Information given START

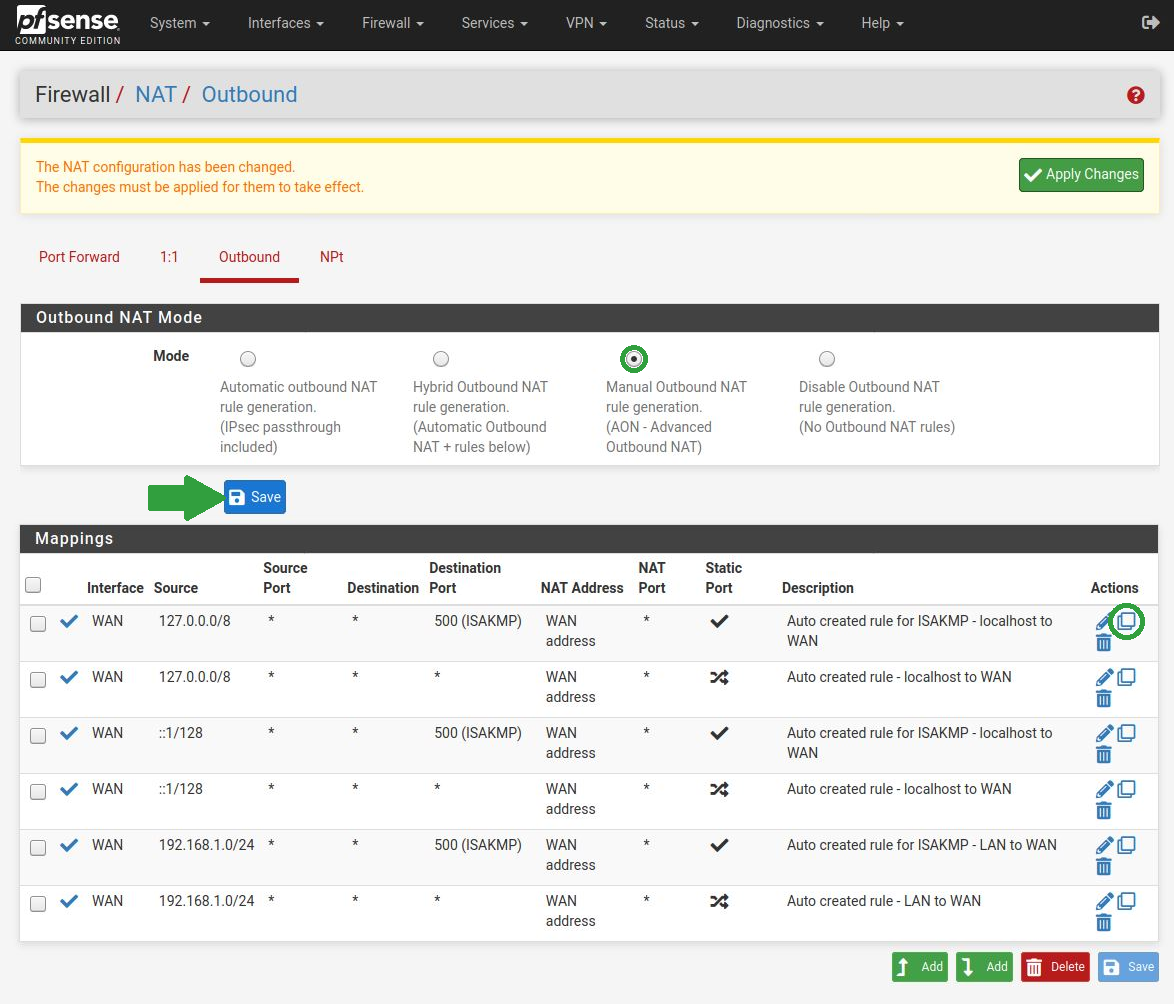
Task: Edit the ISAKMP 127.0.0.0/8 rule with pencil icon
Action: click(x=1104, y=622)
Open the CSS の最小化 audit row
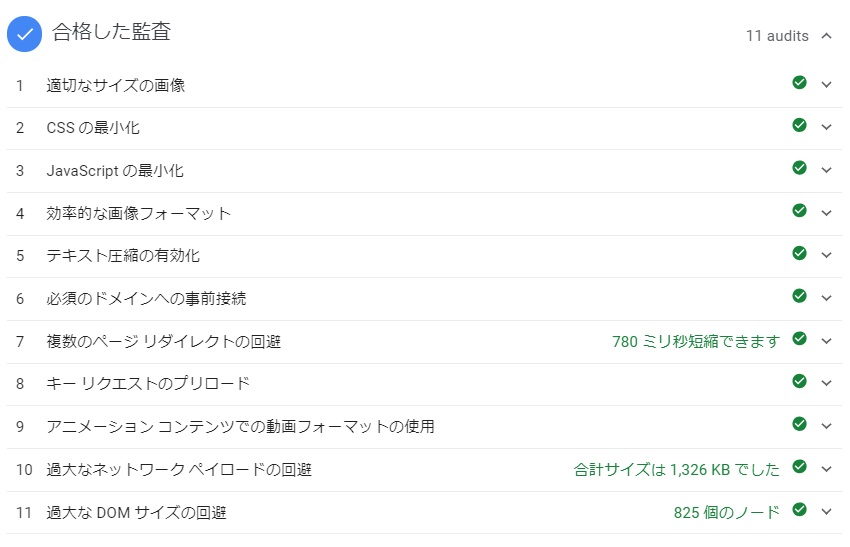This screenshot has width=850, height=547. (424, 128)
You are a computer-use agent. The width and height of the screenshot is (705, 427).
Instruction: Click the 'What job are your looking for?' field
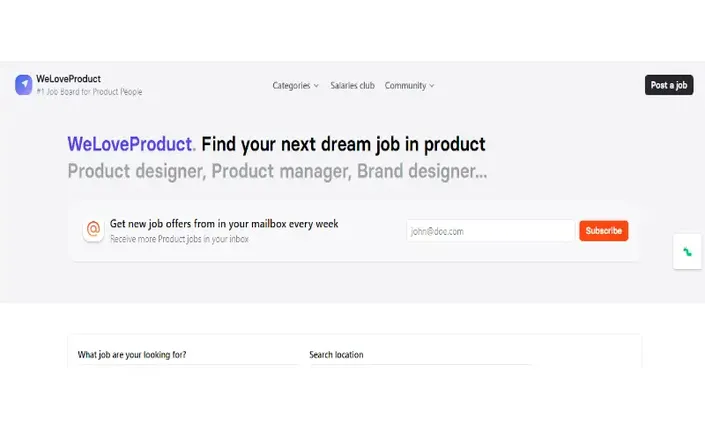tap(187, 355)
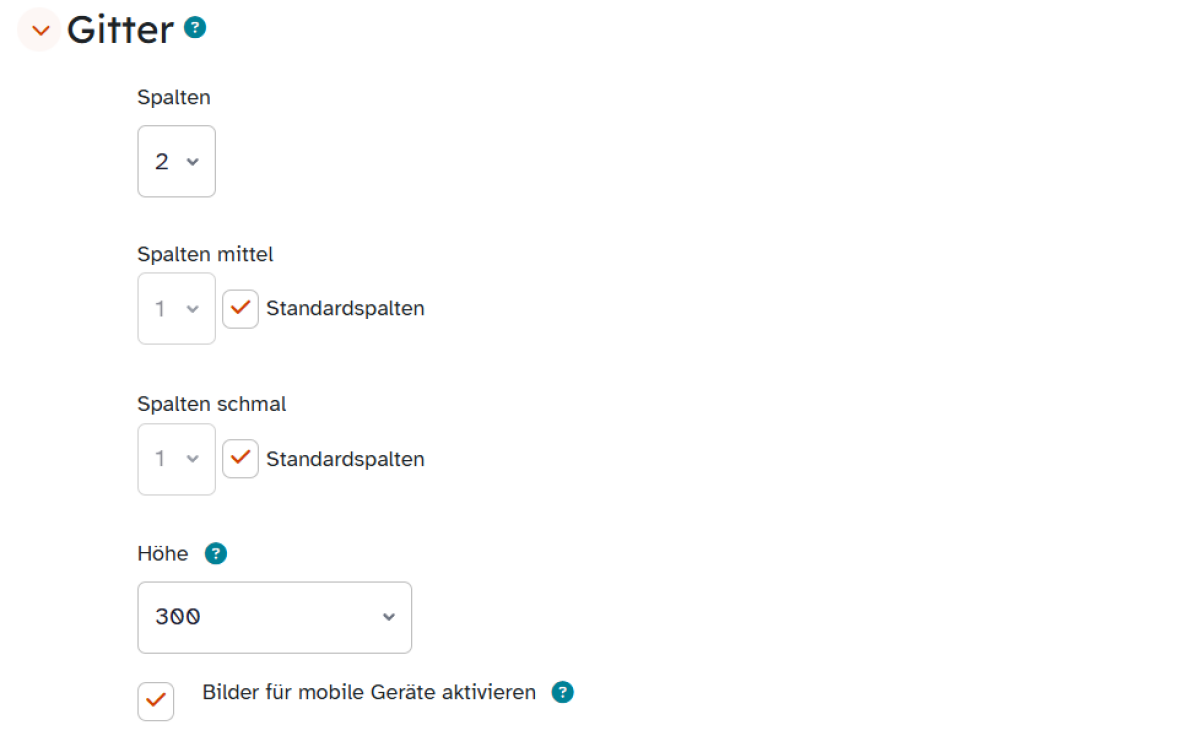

Information given END

* Work order:
Word for word, set down the lines from the line with "Instruction: Click the" through the last line of the entries, and nothing else; the pictures stay out.

* Completed exercise:
Instruction: Click the 'What job are your looking for?' field
tap(187, 355)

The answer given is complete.